Work to complete: Word for word, repeat each line of the listing below.
-.-.-
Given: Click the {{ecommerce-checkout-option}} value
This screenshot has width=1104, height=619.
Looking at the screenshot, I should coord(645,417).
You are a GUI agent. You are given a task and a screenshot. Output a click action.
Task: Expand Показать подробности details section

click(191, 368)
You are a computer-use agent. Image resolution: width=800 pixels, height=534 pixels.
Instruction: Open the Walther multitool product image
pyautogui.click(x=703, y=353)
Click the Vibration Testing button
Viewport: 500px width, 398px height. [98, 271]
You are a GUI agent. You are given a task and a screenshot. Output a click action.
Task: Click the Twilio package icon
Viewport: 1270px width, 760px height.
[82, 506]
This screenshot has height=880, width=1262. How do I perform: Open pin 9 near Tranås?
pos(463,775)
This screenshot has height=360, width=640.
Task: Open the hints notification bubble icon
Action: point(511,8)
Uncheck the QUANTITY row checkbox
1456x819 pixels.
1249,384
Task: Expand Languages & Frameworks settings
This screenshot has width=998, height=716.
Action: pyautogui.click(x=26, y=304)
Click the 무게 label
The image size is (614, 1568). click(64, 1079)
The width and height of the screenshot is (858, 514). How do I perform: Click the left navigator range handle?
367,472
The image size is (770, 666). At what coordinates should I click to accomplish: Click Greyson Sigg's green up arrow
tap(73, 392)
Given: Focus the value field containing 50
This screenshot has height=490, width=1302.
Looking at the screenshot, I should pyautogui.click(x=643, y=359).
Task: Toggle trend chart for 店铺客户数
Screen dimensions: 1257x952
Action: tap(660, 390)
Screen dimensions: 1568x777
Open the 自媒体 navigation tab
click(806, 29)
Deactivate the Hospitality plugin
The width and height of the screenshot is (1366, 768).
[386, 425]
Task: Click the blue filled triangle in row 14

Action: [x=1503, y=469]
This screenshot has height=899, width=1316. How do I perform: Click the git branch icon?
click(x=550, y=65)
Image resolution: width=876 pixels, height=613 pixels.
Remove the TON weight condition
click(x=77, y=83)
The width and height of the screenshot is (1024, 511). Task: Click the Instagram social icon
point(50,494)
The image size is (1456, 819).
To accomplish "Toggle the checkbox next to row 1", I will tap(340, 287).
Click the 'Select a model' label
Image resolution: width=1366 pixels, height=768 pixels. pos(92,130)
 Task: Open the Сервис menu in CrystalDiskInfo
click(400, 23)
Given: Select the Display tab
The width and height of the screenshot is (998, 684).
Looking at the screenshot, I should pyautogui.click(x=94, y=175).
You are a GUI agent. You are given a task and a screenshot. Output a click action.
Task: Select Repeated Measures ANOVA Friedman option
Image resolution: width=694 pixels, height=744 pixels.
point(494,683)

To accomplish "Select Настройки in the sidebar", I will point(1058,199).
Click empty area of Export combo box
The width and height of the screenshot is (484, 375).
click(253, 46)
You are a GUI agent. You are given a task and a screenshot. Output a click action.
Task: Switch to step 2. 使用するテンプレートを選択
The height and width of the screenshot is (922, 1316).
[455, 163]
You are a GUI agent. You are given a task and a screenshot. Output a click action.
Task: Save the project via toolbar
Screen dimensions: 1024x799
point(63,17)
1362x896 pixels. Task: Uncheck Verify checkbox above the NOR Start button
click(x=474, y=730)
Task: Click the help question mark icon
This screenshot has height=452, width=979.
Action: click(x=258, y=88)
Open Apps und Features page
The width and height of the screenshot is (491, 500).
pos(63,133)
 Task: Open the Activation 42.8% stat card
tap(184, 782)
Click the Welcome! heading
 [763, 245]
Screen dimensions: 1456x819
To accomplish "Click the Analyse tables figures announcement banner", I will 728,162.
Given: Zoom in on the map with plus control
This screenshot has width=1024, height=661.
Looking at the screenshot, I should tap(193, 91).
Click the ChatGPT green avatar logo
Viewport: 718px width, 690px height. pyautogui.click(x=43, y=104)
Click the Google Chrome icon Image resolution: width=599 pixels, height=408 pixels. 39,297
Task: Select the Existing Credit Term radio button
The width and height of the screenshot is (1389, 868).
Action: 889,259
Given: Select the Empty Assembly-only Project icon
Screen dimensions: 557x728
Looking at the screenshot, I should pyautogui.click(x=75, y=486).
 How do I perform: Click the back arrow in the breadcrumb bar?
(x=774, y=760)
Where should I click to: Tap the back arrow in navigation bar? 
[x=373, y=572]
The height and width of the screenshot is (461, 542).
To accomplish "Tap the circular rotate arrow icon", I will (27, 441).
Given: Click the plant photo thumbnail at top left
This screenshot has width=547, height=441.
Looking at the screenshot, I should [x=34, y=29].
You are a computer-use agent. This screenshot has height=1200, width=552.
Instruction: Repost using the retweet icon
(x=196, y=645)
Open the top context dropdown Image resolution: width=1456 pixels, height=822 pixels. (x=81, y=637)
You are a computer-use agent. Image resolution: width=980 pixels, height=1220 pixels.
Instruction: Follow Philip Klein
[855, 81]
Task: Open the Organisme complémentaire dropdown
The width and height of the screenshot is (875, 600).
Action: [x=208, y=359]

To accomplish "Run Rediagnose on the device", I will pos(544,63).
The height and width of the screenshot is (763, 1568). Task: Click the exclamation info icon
-.-.-
Finished task:
Given: Click the {{ecommerce-checkout-option}} value
This screenshot has width=1104, height=619.
Looking at the screenshot, I should coord(645,417).
You are a GUI agent. You are given a task and a screenshot. Output a click action.
Task: Expand Показать подробности details section

click(191, 368)
You are a computer-use agent. Image resolution: width=800 pixels, height=534 pixels.
Instruction: Open the Walther multitool product image
pyautogui.click(x=703, y=353)
Click the Vibration Testing button
Viewport: 500px width, 398px height. [98, 271]
You are a GUI agent. You are given a task and a screenshot. Output a click action.
Task: Click the Twilio package icon
Viewport: 1270px width, 760px height.
[82, 506]
This screenshot has height=880, width=1262. How do I perform: Open pin 9 near Tranås?
pos(463,775)
This screenshot has height=360, width=640.
Task: Open the hints notification bubble icon
Action: point(511,8)
Uncheck the QUANTITY row checkbox
1456x819 pixels.
1249,384
Task: Expand Languages & Frameworks settings
This screenshot has width=998, height=716.
Action: pyautogui.click(x=26, y=304)
Click the 무게 label
The image size is (614, 1568). click(64, 1079)
The width and height of the screenshot is (858, 514). How do I perform: Click the left navigator range handle?
367,472
The image size is (770, 666). At what coordinates should I click to accomplish: Click Greyson Sigg's green up arrow
tap(73, 392)
Given: Focus the value field containing 50
This screenshot has height=490, width=1302.
Looking at the screenshot, I should pyautogui.click(x=643, y=359).
Task: Toggle trend chart for 店铺客户数
Screen dimensions: 1257x952
Action: tap(660, 390)
Screen dimensions: 1568x777
Open the 自媒体 navigation tab
click(806, 29)
Deactivate the Hospitality plugin
The width and height of the screenshot is (1366, 768).
[386, 425]
Task: Click the blue filled triangle in row 14

Action: [x=1503, y=469]
This screenshot has height=899, width=1316. How do I perform: Click the git branch icon?
click(x=550, y=65)
Image resolution: width=876 pixels, height=613 pixels.
Remove the TON weight condition
click(x=77, y=83)
The width and height of the screenshot is (1024, 511). Task: Click the Instagram social icon
point(50,494)
The image size is (1456, 819).
To accomplish "Toggle the checkbox next to row 1", I will tap(340, 287).
Click the 'Select a model' label
Image resolution: width=1366 pixels, height=768 pixels. pos(92,130)
 Task: Open the Сервис menu in CrystalDiskInfo
click(400, 23)
Given: Select the Display tab
The width and height of the screenshot is (998, 684).
Looking at the screenshot, I should pyautogui.click(x=94, y=175).
You are a GUI agent. You are given a task and a screenshot. Output a click action.
Task: Select Repeated Measures ANOVA Friedman option
Image resolution: width=694 pixels, height=744 pixels.
point(494,683)

To accomplish "Select Настройки in the sidebar", I will point(1058,199).
Click empty area of Export combo box
The width and height of the screenshot is (484, 375).
click(253, 46)
You are a GUI agent. You are given a task and a screenshot. Output a click action.
Task: Switch to step 2. 使用するテンプレートを選択
The height and width of the screenshot is (922, 1316).
[455, 163]
You are a GUI agent. You are given a task and a screenshot. Output a click action.
Task: Save the project via toolbar
Screen dimensions: 1024x799
point(63,17)
1362x896 pixels. Task: Uncheck Verify checkbox above the NOR Start button
click(x=474, y=730)
Task: Click the help question mark icon
This screenshot has height=452, width=979.
Action: click(x=258, y=88)
Open Apps und Features page
The width and height of the screenshot is (491, 500).
pos(63,133)
 Task: Open the Activation 42.8% stat card
tap(184, 782)
Click the Welcome! heading
 [763, 245]
Screen dimensions: 1456x819
To accomplish "Click the Analyse tables figures announcement banner", I will 728,162.
Given: Zoom in on the map with plus control
This screenshot has width=1024, height=661.
Looking at the screenshot, I should tap(193, 91).
Click the ChatGPT green avatar logo
Viewport: 718px width, 690px height. pyautogui.click(x=43, y=104)
Click the Google Chrome icon Image resolution: width=599 pixels, height=408 pixels. 39,297
Task: Select the Existing Credit Term radio button
The width and height of the screenshot is (1389, 868).
Action: 889,259
Given: Select the Empty Assembly-only Project icon
Screen dimensions: 557x728
Looking at the screenshot, I should pyautogui.click(x=75, y=486).
 How do I perform: Click the back arrow in the breadcrumb bar?
(x=774, y=760)
Where should I click to: Tap the back arrow in navigation bar? 
[x=373, y=572]
The height and width of the screenshot is (461, 542).
To accomplish "Tap the circular rotate arrow icon", I will (27, 441).
Given: Click the plant photo thumbnail at top left
This screenshot has width=547, height=441.
Looking at the screenshot, I should [x=34, y=29].
You are a computer-use agent. This screenshot has height=1200, width=552.
Instruction: Repost using the retweet icon
(x=196, y=645)
Open the top context dropdown Image resolution: width=1456 pixels, height=822 pixels. (x=81, y=637)
You are a computer-use agent. Image resolution: width=980 pixels, height=1220 pixels.
Instruction: Follow Philip Klein
[855, 81]
Task: Open the Organisme complémentaire dropdown
The width and height of the screenshot is (875, 600).
Action: [x=208, y=359]

To accomplish "Run Rediagnose on the device", I will pos(544,63).
The height and width of the screenshot is (763, 1568). Task: Click the exclamation info icon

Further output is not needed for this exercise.